Healing through acupuncture
Doctor's desire to help others extends beyond her St. Thomas office
By REBECCA SMOCK
Tuesday, September 13th 2006
As an acupuncturist, Dr. May Trieu says she treats the source of her patients' illnesses - not the symptoms.
Simply finding satisfaction in helping others is a quality rarely found nowadays. Nevertheless, Dr. May Trieu, the only acupuncturist on St. Thomas, has devoted her life to helping others find happiness.
Trieu treats many problems ranging from menopause to diabetes through acupuncture, acupressure, dieting, herbal remedies and meditation. In order to diagnose an illness, Trieu begins by observing her patient's tongue and feeling the patient's pulse.
"We, in traditional Chinese medicine, don't treat the symptoms of an illness. We treat the source and find ways to provide long-term or permanent relief," Trieu said.
For about 2,500 years many Asian countries have been using acupuncture as the primary source of health care. Originally stone needles were used, and later bronze, gold, and silver needles were put into practice.
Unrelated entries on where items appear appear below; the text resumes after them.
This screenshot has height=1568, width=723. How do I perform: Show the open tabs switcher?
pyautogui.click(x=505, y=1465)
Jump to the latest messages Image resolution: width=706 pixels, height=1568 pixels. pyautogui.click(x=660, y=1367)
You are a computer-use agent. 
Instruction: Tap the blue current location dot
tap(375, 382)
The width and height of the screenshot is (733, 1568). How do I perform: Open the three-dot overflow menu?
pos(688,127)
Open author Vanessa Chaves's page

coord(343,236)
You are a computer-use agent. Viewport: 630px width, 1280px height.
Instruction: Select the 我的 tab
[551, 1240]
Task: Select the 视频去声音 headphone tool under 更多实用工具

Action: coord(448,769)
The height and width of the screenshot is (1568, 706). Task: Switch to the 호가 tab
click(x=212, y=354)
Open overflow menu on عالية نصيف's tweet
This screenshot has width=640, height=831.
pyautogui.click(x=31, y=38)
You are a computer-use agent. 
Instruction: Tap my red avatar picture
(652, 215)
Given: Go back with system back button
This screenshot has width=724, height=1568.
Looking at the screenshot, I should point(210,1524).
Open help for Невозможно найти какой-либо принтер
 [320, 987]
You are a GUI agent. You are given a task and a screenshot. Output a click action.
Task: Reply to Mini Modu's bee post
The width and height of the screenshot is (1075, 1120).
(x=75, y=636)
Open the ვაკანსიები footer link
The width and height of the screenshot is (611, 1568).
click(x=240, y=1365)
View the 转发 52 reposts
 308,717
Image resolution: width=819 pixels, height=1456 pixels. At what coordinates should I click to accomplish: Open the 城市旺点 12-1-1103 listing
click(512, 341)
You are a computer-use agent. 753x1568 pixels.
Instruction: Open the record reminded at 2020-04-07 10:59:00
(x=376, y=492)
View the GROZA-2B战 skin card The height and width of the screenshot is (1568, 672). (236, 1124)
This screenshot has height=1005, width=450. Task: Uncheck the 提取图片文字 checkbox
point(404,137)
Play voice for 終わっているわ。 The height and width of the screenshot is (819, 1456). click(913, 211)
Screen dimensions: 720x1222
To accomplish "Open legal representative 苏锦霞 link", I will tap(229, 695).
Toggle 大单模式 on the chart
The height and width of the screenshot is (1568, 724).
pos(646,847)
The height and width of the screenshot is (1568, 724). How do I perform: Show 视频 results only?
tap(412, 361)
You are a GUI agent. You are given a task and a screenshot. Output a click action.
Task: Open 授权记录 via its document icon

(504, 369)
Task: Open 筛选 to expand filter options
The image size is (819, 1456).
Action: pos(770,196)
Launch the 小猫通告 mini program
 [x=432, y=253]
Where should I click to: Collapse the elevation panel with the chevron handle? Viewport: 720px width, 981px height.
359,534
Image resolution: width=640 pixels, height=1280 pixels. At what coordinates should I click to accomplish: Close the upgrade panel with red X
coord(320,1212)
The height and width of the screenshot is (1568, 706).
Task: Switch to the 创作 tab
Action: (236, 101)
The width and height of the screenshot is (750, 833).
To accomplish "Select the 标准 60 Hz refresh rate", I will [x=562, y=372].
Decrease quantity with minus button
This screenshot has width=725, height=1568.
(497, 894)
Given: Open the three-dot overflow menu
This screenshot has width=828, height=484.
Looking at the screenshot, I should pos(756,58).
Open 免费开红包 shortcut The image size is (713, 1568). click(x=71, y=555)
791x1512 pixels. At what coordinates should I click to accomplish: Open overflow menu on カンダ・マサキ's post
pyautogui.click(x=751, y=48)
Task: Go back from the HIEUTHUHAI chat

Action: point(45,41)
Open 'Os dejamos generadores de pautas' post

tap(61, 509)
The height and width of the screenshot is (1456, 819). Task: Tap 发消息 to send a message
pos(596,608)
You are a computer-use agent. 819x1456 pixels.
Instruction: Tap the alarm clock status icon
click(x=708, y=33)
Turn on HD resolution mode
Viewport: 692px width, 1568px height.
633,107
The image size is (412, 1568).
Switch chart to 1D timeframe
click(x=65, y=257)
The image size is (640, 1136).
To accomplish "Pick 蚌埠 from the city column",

The basic principle of traditional chinese medicine is that maintaining a balance of yin and yang will promote a healthy, harmonious body. Yin and yang are two primal opposing but complementary forces found in all things in the universe. As yin and yang fall out of balance, illness results because the body's motivating energy (also known as Qi) is not flowing smoothly through a series of channels (also known as meridians) under the skin.
Acupuncturists insert a series of very fine, sterile needles into certain points in the meridians to regulate and restore the energetic balance in the body. Depending upon the location of one's illness or imbalance, acupuncturists must choose from more than 1,000 acupuncture points in the body.
Like her father and mother, Trieu began her medical career by studying Western medicine, completing her training at Ohio University where she obtained her bachelor's and master's degrees. Trieu concluded her internship at Schneider Hospital on St. Thomas. However, after being cured by an acupuncturist, Trieu decided to take-up Eastern medicine and moved to Vietnam to study at the Traditional Medical Institute of Ho Chi Minn City in Saigon.
"I like to study from the source," Trieu stated as her reason for moving to Vietnam.
Trieu spent about 2 years studying at the Traditional Medical Institute and its hospital and used the next 2 years to study acupuncture from monks in a Buddhist Temple.
On Oct. 4, 2000, Trieu opened the TCM (Traditional Chinese Medicine) Healing Center on St. Thomas - the place she had dreamed of living.
"I always wanted to help people spiritually, emotionally and physically," Trieu said.
Trieu's desire to help others extends well beyond her TCM Healing Center on St. Thomas and into the distant country of Vietnam..
Following the Buddhist teachings, Trieu's family lives very modestly and cares for those less fortunate than themselves. Trieu's legacy of caregivers and healers began with her great-grandmother, who used to buy coffins for the people in her village who could not afford them. Trieu's grandmother built a Buddhist Temple in Vietnam that provided acupuncture and care to the people in the surrounding village.
Each year, Trieu's parents travel to Phutam, a province in Vietnam, to rebuild villagers' houses, roads, bridges, cisterns and septic systems. They also provide health care and education to the people. Trieu's 10 brothers and sisters break into groups of two or three to take the trip to Vietnam each year alongside their parents.
"When I go to Vietnam and then come back here, I appreciate life even more," Trieu said.
The funding for the trip, which is more than $50,000 a year, comes directly out of the salaries of Trieu and her siblings. In order to help fund the trip, Trieu hosts free Qi Gong meditation classes where she asks for donations to support her family's cause in Vietnam. Anyone interested in the meditation classes should call (340) 714-2700.
Trieu's family also is expanding its charity work on St. Thomas with the construction of a Buddhist Temple, which will be called the Nirvana Temple. Although the temple will cost Trieu's family more than $500,000 to build, it will function like a nonprofit organization helping those in need on St. Thomas and in Vietnam.